Satellite deal between EchoStar, Hughes off

Satellite deal between EchoStar, Hughes off

 Satellite

NEW YORK : It was a deal that could have created a satellite behemoth. But US satellite television service provider EchoStar Communications Corp, on Tuesday said it had abandoned its proposed $18 billion acquisition of larger rival Hughes Electronics Corp due to stiff opposition from regulators.

Both the US Justice Department and the Federal Communications Commission, which feared the deal would stifle competition in the pay TV market were successful in killing the deal. Hughes, which operates the DirecTV service, and EchoStar, which owns the Dish Network, said in a joint statement that they had agreed to end the deal because it "could not be completed within the time allowed by the merger agreement." 

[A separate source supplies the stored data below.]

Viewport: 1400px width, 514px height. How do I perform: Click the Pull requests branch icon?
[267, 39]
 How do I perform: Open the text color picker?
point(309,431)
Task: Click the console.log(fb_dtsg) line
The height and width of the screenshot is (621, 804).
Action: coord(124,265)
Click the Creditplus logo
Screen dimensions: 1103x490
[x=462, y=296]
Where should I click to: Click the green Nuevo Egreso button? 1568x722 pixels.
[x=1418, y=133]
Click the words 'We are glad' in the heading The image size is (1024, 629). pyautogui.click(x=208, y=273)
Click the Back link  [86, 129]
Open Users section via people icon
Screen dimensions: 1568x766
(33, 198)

The deal, announced in October 2001, was supposed to help both companies compete successfully with cable operators, and envisioned offering local television service in every US market, apart from offering high speed Internet access via satellite to rival the services offered by cable companies. Each currently only has enough capacity to offer local channels in a portion of the country on its own. 

Regulators however foresaw 'too much power in rural markets that had no access to cable' in the proposed merger. The Justice Department and 23 states sued to block the merger, with a federal judge setting a trial date for late February at the earliest. Authorities also maintained that even in areas cable was available, viewers' choices would be effectively be reduced to two from the earlier three. 

Under the terms of the deal, Hughes had the right to walk away from the deal after Jan. 21 and collect a $600 million break-up fee. EchoStar was also obligated to buy Hughes' 81 percent stake in satellite service PanAmSat Corp. for $2.7 billion. But in an agreement to abandon the deal early, EchoStar agreed to pay the break-up fee, but was released from its obligation to buy PanAmSat. 

EchoStar will write off about $700 million in the fourth quarter for the merger break-up fee and other related expenses. 

The termination now opens the doors for Hughes to pursue other potential deals, including one time suitor News Corp, although neither company was willing to go on record about it, say reports. Last year, News Corp. proposed combining Hughes with his own network of satellite services and spinning the entity off as a publicly trade company, with Microsoft Corp. and Liberty Media Corp. contributing cash to the venture to buy out GM's stake, reports say.